Friday, February 13, 2009

p53 - Maybe Genetics Doesn't Load the Gun After All

NATURe RevIewS CanCer voLUMe 9 FeBRUARy 2009 95
p53 polymorphisms: cancer implications
Catherine Whibley*, Paul D. P. Pharoah‡ and Monica Hollstein*

Abstract The normal functioning of p53 is a potent barrier to cancer. Tumour-associated mutations in TP53, typically single nucleotide substitutions in the coding sequence, are a hallmark of most human cancers and cause dramatic defects in p53 function. By contrast,
only a small fraction, if any, of the >200 naturally occurring sequence variations (single nucleotide polymorphisms, SNPs) of TP53 in human populations are expected to cause measurable perturbation of p53 function. Polymorphisms in the TP53 locus that might have cancer-related phenotypical manifestations are the subject of this Review.

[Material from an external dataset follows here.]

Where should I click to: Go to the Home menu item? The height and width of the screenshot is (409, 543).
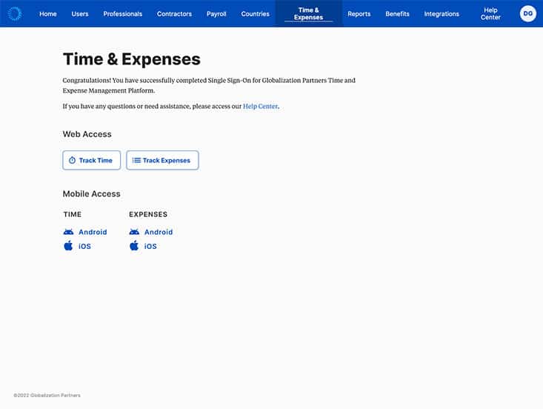pyautogui.click(x=48, y=14)
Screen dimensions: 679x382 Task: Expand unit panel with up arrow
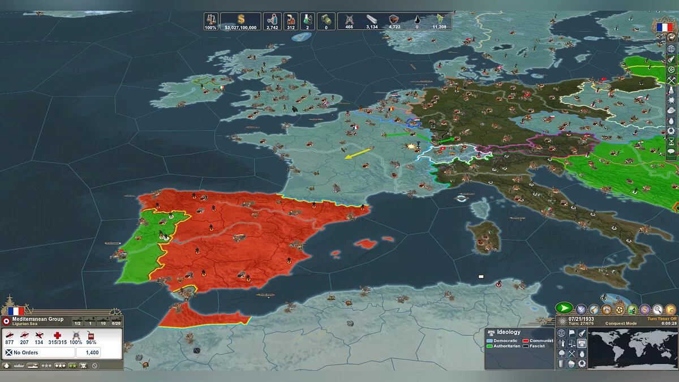tap(6, 366)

Polymorphic variants of other genes in the p53 pathway, such as MDM2, which might have biological consequences either individually or in combination with p53 variants are also discussed.

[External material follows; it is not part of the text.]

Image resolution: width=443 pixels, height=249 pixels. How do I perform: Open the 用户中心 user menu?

BrooklynDodger(s) comment: No highlights here, because the full text doesn't have much fat, although little information. The expression of the p53 gene leads to cell suicide, apoptosis. Something you want in a tumor cell. Defective p53 lets the tumor cell grow in the face of other triggers for apoptosis, so it's logical that p53 mutations are found in tumor cells. The review suggests that few defective p53 genotypes are found in the human population, meaning that it's not a place for specially sensitive populations.